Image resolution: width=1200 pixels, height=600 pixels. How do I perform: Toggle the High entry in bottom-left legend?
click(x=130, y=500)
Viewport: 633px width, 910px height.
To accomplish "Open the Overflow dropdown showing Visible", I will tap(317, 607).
--
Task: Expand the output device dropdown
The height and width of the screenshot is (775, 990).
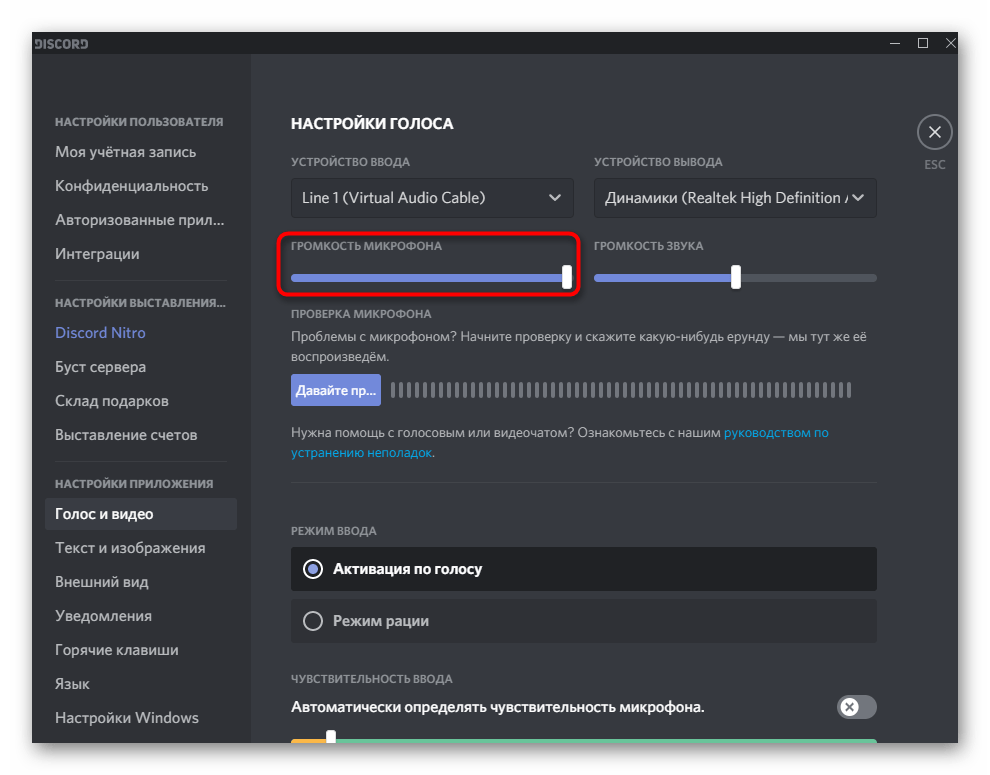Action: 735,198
* * *
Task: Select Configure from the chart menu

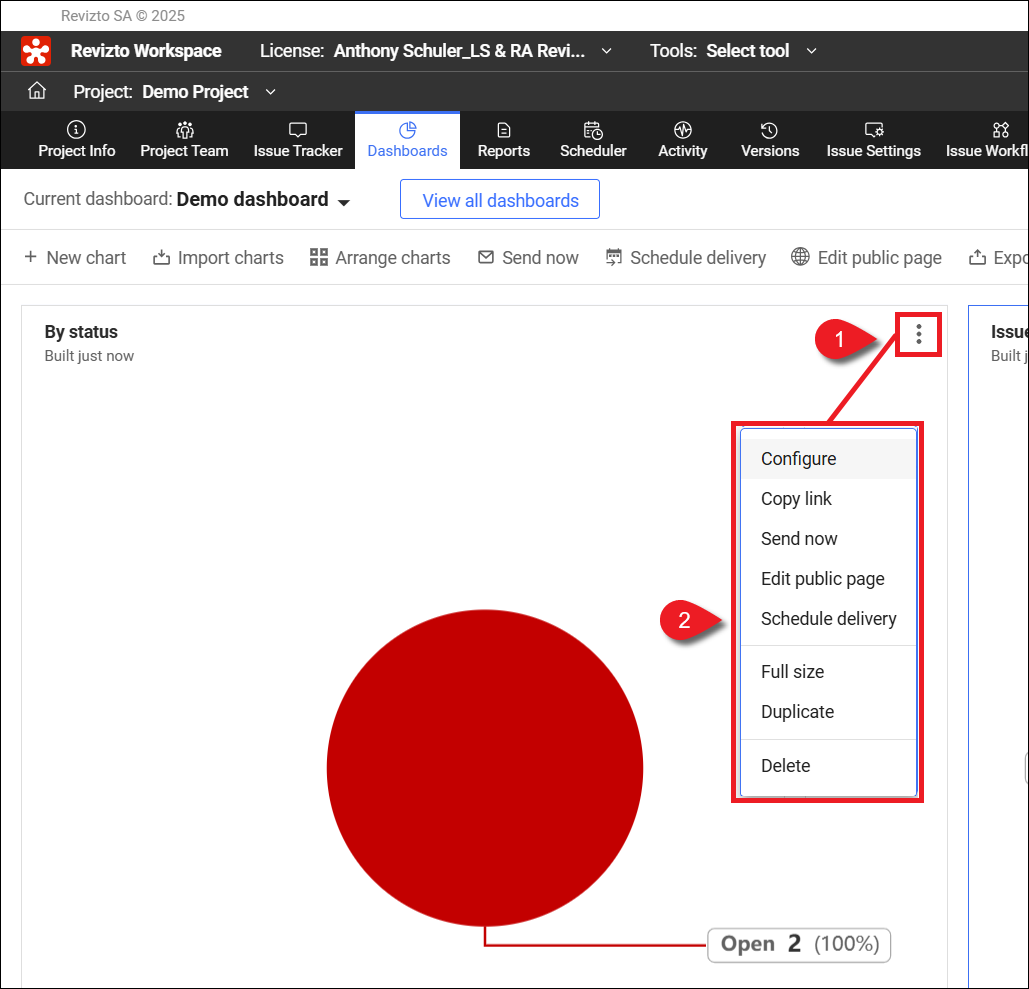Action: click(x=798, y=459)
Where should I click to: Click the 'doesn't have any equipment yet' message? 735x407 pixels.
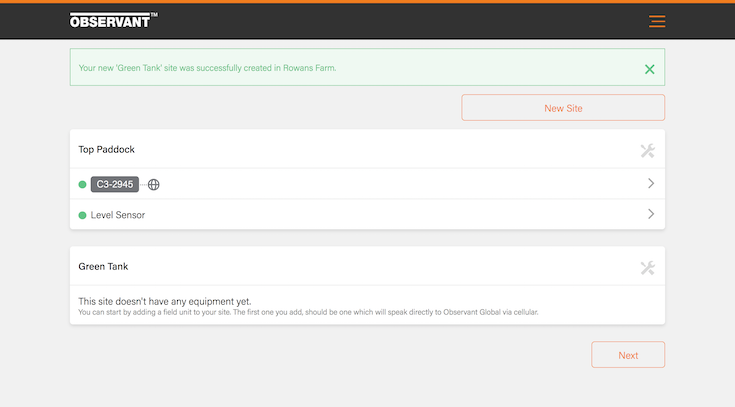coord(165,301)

# TASK REQUIREMENTS
Keep only those lines of the records that hold "dropdown", and return them.

# RESULT OF THIS EXERCISE
To accomplish "Open the Overflow dropdown showing Visible", I will tap(317, 607).
Task: Expand the output device dropdown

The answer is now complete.